BACKGROUND: We report a phase I study examining pharmacokinetics, safety and recommended dosage of the type 2 RAF inhibitor DAY101 in children/young adults with radiographically recurrent/progressive LGGs harboring MAPK pathway alterations. METHODS: Applying a 3 + 3 design, patients < 18 years of age with radiographically recurrent/progressive LGG received oral DAY101 weekly for 4-week cycles up to a maximum of 2 years, if deriving clinical benefit. The starting DAY101 dosage was 280 mg/m(2).
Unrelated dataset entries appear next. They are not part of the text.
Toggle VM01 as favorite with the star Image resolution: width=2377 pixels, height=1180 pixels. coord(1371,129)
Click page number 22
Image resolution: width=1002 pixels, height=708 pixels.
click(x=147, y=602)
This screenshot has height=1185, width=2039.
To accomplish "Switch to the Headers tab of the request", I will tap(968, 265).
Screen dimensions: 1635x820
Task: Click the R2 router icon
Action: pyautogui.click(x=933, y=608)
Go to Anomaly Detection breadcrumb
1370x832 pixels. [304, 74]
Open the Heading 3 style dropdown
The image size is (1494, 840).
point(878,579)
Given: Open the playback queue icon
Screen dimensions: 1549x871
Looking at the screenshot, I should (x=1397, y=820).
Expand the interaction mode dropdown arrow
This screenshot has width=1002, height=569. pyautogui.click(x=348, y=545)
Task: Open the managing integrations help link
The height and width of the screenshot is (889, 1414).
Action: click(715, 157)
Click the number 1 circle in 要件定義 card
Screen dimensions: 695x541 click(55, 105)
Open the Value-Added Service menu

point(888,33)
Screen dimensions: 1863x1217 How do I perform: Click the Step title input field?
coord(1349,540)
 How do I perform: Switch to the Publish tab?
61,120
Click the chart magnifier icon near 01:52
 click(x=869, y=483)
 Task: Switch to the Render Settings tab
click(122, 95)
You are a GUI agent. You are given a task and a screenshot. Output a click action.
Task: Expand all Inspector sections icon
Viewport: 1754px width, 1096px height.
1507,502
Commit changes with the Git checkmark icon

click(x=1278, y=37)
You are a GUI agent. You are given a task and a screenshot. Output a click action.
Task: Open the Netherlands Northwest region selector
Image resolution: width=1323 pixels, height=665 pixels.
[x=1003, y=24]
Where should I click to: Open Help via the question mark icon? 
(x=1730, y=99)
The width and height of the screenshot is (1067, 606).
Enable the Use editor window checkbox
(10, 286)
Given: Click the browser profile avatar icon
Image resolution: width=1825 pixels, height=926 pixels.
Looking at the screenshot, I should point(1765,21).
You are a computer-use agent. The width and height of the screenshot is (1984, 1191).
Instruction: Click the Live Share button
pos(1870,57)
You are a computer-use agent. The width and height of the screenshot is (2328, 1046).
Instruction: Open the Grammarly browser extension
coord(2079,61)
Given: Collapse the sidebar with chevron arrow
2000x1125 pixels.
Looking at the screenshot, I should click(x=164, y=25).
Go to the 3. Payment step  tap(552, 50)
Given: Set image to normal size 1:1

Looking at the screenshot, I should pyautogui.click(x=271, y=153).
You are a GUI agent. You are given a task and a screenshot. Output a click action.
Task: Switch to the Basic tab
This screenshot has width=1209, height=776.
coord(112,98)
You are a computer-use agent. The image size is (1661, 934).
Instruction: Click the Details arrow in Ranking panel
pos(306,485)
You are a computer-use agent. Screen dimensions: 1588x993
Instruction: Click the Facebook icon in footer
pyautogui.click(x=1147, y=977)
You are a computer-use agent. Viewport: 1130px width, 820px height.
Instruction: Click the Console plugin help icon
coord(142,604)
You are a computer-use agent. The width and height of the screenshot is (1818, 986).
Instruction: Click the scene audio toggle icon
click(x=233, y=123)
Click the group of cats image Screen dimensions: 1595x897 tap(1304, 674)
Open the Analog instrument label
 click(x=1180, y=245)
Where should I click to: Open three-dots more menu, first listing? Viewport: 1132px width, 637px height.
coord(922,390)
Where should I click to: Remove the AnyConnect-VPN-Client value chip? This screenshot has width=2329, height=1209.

Dose limiting toxicities were determined after one cycle. RESULTS: We treated nine eligible patients at 280, 350, and 420 mg/m(2). Eight patients had KIAA1549:BRAF fusions. One patient with NF1 did not have a biopsy. There were no DLTs. Weekly administration of DAY101 in children resulted in dose-proportional increases in C(max) and AUC similar to that described in adults. A 2.2-fold mg/kg exposure difference was observed with respect to weight-based dosing and suggested a correlation to best radiographic RANO responses of 2 complete responses, 2 partial responses, 3 stable disease, and 2 progressive disease (independently-reviewed). Median time to response was 10.5 weeks (range: 8–32 weeks). CONCLUSION: The phase 1A data provide initial pharmacokinetic parameters to describe oral weekly dosing of DAY101 in pediatric patients with radiographically recurrent/progressive LGG. Plasma exposures of DAY101 achieved in adults can be reached in pediatric patients. Oral weekly DAY101 is well-tolerated and possesses anti-tumor activity. The amended protocol will explore additional dose levels and the potential for differential dosing to achieve similar responses across a variety of BSAs.